3.3. Concise Implementation of Linear Regression

The surge of deep learning has inspired the development of a variety of mature software frameworks, that automate much of the repetitive work of implementing deep learning models. In the previous section we relied only on NDarray for data storage and linear algebra and the auto-differentiation capabilities in the autograd package. In practice, because many of the more abstract operations, e.g. data iterators, loss functions, model architectures, and optimizers, are so common, deep learning libraries will give us library functions for these as well.

We have used Gluon to load the MNIST dataset in Section 2.5. In this section, we will how we can implement the linear regression model in Section 3.2 much more concisely with Gluon.

3.3.1. Generating Data Sets

To start, we will generate the same data set as that used in the previous section.

import d2l
from mxnet import autograd, nd, gluon

true_w = nd.array([2, -3.4])
true_b = 4.2
features, labels = d2l.synthetic_data(true_w, true_b, 1000)

3.3.2. Reading Data

Rather than rolling our own iterator, we can call upon Gluon’s data module to read data. Since data is often used as a variable name, we will replace it with the pseudonym gdata (adding the first letter of Gluon), too differentiate the imported data module from a variable we might define. The first step will be to instantiate an ArrayDataset, which takes in one or more NDArrays as arguments. Here, we pass in features and labels as arguments. Next, we will use the ArrayDataset to instantiate a DataLoader, which also requires that we specify a batch_size and specify a Boolean value shuffle indicating whether or not we want the DataLoader to shuffle the data on each epoch (pass through the dataset).

# Save to the d2l package.
def load_array(data_arrays, batch_size, is_train=True):
    """Construct a Gluon data loader"""
    dataset = gluon.data.ArrayDataset(*data_arrays)
    return gluon.data.DataLoader(dataset, batch_size, shuffle=is_train)

batch_size = 10
data_iter = load_array((features, labels), batch_size)

Now we can use data_iter in much the same way as we called the data_iter function in the previous section. To verify that it’s working, we can read and print the first mini-batch of instances.

for X, y in data_iter:
    print(X, y)
[[-0.56865287  0.91230786]
 [-0.5013274  -1.673106  ]
 [ 0.74412745 -0.45482758]
 [ 0.42752823  1.3946159 ]
 [ 1.3671521   0.4300703 ]
 [-0.9840098  -0.1045013 ]
 [ 0.8258905   1.0249989 ]
 [-0.16174842  0.47192234]
 [-0.12898901  0.9547114 ]
 [-0.16185044  0.72164685]]
<NDArray 10x2 @cpu(0)>
[-0.03822104  8.877403    7.2241445   0.31876415  5.4759536   2.5935795
  2.3662217   2.2778223   0.6997888   1.4243342 ]
<NDArray 10 @cpu(0)>

3.3.3. Define the Model

When we implemented linear regression from scratch in the previous section, we had to define the model parameters and explicitly write out the calculation to produce output using basic linear algebra opertions. You should know how to do this. But once your models get more complex, even qualitatively simple changes to the model might result in many low-level changes.
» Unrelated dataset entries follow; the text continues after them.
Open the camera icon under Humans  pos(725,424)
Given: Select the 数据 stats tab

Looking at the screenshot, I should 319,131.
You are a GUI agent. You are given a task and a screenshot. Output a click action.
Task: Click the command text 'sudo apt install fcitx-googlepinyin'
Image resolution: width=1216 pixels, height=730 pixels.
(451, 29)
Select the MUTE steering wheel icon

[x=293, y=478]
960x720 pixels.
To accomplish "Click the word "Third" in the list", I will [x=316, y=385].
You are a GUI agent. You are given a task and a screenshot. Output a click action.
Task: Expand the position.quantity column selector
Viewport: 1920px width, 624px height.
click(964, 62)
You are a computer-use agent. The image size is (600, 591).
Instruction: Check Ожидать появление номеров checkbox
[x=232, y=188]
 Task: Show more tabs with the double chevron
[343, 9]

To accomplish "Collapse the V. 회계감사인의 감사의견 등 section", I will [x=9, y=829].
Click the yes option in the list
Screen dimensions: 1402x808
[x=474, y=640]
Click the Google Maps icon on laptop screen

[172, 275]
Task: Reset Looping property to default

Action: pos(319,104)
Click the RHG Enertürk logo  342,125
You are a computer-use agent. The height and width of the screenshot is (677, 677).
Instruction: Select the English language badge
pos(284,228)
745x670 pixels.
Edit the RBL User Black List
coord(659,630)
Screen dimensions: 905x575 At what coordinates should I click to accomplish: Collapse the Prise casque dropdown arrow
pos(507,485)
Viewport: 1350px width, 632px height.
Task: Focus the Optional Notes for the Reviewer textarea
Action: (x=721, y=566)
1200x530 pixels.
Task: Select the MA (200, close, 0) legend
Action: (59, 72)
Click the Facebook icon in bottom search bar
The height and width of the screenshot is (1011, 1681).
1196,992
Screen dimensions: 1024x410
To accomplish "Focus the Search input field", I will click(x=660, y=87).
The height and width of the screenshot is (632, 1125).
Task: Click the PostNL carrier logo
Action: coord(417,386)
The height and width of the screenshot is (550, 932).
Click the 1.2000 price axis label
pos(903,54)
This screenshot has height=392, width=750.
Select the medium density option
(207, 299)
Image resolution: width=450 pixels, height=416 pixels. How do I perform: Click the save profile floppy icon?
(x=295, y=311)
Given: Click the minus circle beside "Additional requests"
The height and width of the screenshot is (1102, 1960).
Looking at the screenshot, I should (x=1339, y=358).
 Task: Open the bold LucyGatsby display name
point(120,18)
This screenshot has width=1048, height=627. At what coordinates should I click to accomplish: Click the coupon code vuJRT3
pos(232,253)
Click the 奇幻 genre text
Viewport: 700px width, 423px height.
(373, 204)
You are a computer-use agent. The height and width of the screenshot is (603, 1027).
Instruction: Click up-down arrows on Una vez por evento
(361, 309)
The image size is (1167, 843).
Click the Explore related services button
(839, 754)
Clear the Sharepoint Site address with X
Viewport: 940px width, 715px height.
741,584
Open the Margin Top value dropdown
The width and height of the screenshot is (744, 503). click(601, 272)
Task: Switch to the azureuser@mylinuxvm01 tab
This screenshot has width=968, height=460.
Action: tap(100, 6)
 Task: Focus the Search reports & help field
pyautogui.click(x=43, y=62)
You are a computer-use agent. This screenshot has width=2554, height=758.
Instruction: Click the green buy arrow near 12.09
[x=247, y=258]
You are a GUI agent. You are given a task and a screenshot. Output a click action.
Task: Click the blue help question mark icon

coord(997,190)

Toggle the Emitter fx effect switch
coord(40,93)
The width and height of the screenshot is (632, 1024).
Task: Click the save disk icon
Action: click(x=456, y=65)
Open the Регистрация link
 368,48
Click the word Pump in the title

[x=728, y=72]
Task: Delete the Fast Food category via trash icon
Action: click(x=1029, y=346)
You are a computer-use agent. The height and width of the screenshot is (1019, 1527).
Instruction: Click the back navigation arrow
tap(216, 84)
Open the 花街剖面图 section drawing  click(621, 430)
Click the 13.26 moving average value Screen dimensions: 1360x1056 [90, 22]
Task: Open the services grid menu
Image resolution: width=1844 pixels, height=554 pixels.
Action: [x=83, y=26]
For standard operations, we can use Gluon’s predefined layers, which allow us to focus especially on the layers used to construct the model rather than having to focus on the implementation.

To define a linear model, we first import the nn module, which defines a large number of neural network layers (note that “nn” is an abbreviation for neural networks). We will first define a model variable net, which is a Sequential instance. In Gluon, a Sequential instance can be regarded as a container that concatenates the various layers in sequence. When input data is given, each layer in the container will be calculated in order, and the output of one layer will be the input of the next layer. In this example, since our model consists of only one layer, we do not really need Sequential. But since nearly all of our future models will involve multiple layers, let’s get into the habit early.

from mxnet.gluon import nn
net = nn.Sequential()

Recall the architecture of a single layer network. The layer is fully connected since it connects all inputs with all outputs by means of a matrix-vector multiplication. In Gluon, the fully-connected layer is defined in the Dense class. Since we only want to generate a single scalar output, we set that number to \(1\).


Fig. 3.3.1 Linear regression is a single-layer neural network.


It is worth noting that, for convenience, Gluon does not require us to specify the input shape for each layer. So here, we don’t need to tell Gluon how many inputs go into this linear layer. When we first try to pass data through our model, e.g., when we exedcute net(X) later, Gluon will automatically infer the number of inputs to each layer. We will describe how this works in more detail in the chapter “Deep Learning Computation”.

3.3.4. Initialize Model Parameters

Before using net, we need to initialize the model parameters, such as the weights and biases in the linear regression model. We will import the initializer module from MXNet. This module provides various methods for model parameter initialization. Gluon makes init available as a shortcut (abbreviation) to access the initializer package. By calling init.Normal(sigma=0.01), we specify that each weight parameter should be randomly sampled from a normal distribution with mean 0 and standard deviation 0.01. The bias parameter will be initialized to zero by default. Both weight and bias will be attached with gradients.

from mxnet import init

The code above looks straightforward but in reality something quite strange is happening here. We are initializing parameters for a network even though we haven’t yet told Gluon how many dimensions the input will have. It might be 2 as in our example or it might be 2,000, so we couldn’t just preallocate enough space to make it work.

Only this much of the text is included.